一方で、前作との『世界の終わりとハードボイルドワンダーランド』との類似点も見受けられます。『世界の終わりとハードボイルドワンダーランド』は現実的な世界の物語とファンタジックな精神世界の物語が交互に展開する形式をとっています。本作はあくまで現実の世界で繰り広げられる物語なのですが、緑との一般的な大学生の日常的であり「動的」な世界と、直子のいる京都の山深くの療養所とい非日常的で「静的」な世界を主人公は行き来しています。

 


③ポップな絶望


「大切な人を失うということにどう向き合うか」ということは、この小説の一つのテーマ だと思います。

これは人生、誰にも必ず訪れることなので受け入れやすいテーマだと思います。

失恋ソングの方が世の中には多く、こういったテーマの答えを多くの人が求めているのだと思います。

そういった意味では重いテーマではありますがとても大衆的でポップなテーマだと言えると思います。

 

また、本作を実写化したときの主演は松山ケンイチさんであり、読書家が自分を重ねて易くかつ、憧れ持てる感じはこういうの感じなのかと思います。少し影があります。

イケメンなのは確かですが(^_^;)

 

あまりイケイケの人に読書家は少ない気がします。読書家にとって感情移入し易い人物像であると言えると思います。

 

テーマ的にも登場人物のキャラクター的にも感情移入し易く書かれている作品であると言えると思います。

 

 

④突撃隊や国旗掲揚の描写

 

突撃隊というニックネームの登場人物は、主人公と寮の同じ部屋で共同生活ををしています。

綺麗好きなどの良い点もあるのですが、毎朝、六時半にラジオ体操を始めます。

主人公は8時くらいまで寝ていたいので、ラジオ体操をやめて欲しいと言い、突撃隊に断固断れたので、跳躍のところだけでも省略できないかと主人公は提案するのですが、それに対しても十年以上も同じことをしているから何一つ抜かすことは出来なないとして、その譲歩も断れます。

 

また、主人公が住む寮は右翼的な団体が作ったもので、毎朝六時に「君が代」が流れ国旗掲揚が行われます。

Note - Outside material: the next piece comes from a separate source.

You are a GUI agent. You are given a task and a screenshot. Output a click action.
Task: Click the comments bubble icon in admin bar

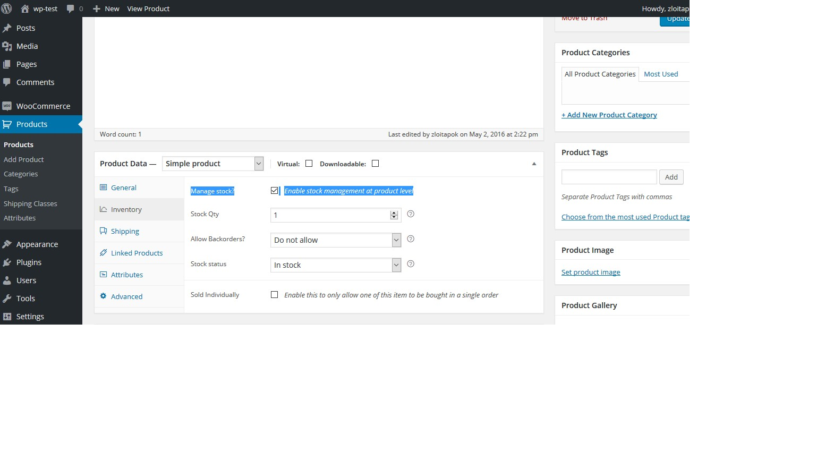click(x=71, y=8)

この国旗掲揚をするだけのシーンは実に細かく描写さており、国旗掲揚をするだけのシーンなのでですが、2ページくらいさかれてます。

 

何か物事に対して一生懸命になると独特なポリシーのようなものが生まれ、周囲との温度差が生まれ、温度差は滑稽さを生むというような様子が描かれていると思います。

 

突撃隊や国旗掲揚の例は滑稽さが目立ちますが、当時盛り上がっていた学生運動も周りから見ていた学生にとっては似たような感覚があったのかも知れません。


⑤総合的に考えて村上春樹作品の中で他人に薦めやすい作品


『羊をめぐる冒険』や『ねじまき鳥クロニクル』、『世界の終わりとハードボイルドワンダーランド』などの作品も大変面白い作品です。

しかし、『羊をめぐる冒険』は『風の歌を聴け』からのシリーズもので最初から読むとなるとちょっと長かったりします。『ねじまき鳥クロニクル』はシリーズものではないですが3巻あって少し長いです。

また、『羊をめぐる冒険』や『世界の終わりとハードボイルドワンダーランド』などのファンタジー要素の強い作品は世界観を受け入れらるか不安に思う人もいるかと思います。

比較的リアリティーがあってストーリーの長さ的にもちょうどいいので、村上春樹の作品をどれを読めばいいかという問いに対して『ノルウェイの森』と答えてしまう一つの理由だと思います。

乃木坂46の橋本奈々未さんも『ノルウェイの森』を推していました。

 

 

⑥ 結局はポジティブな考え方の主人公で良かったです(^-^)

夏目漱石先生の「こころ」も男性二人、女性一人の話です。そして、主人公の友人は死んでしまう。

自分の持論として村上春樹先生の良さの一つは主張がポジティブなことにあります。

「こころ」の主人公は死んでしまいます。

それに対して、この小説の主人公の「僕」は友人の彼女と寝て自殺の原因となったかも知れない緑を好きになったという手紙を書いてレイコさんに送っています。

その上で「世界中に君以外に求めるものは何もない、何もかもを君と二人で最初から始めたい」と緑に告白して終わる。

一見、無茶苦茶です!

しかし、なにはともあれ「生きる」ということを「僕」は選んでくれて、良かったと自分は思います。

道徳的になれないというリアリティーと「生きる」ということにポジティブなメッセージこれはこの作品の魅力だと思います。

 

 

おわりに

最後までお読み頂き、ありがとうございました。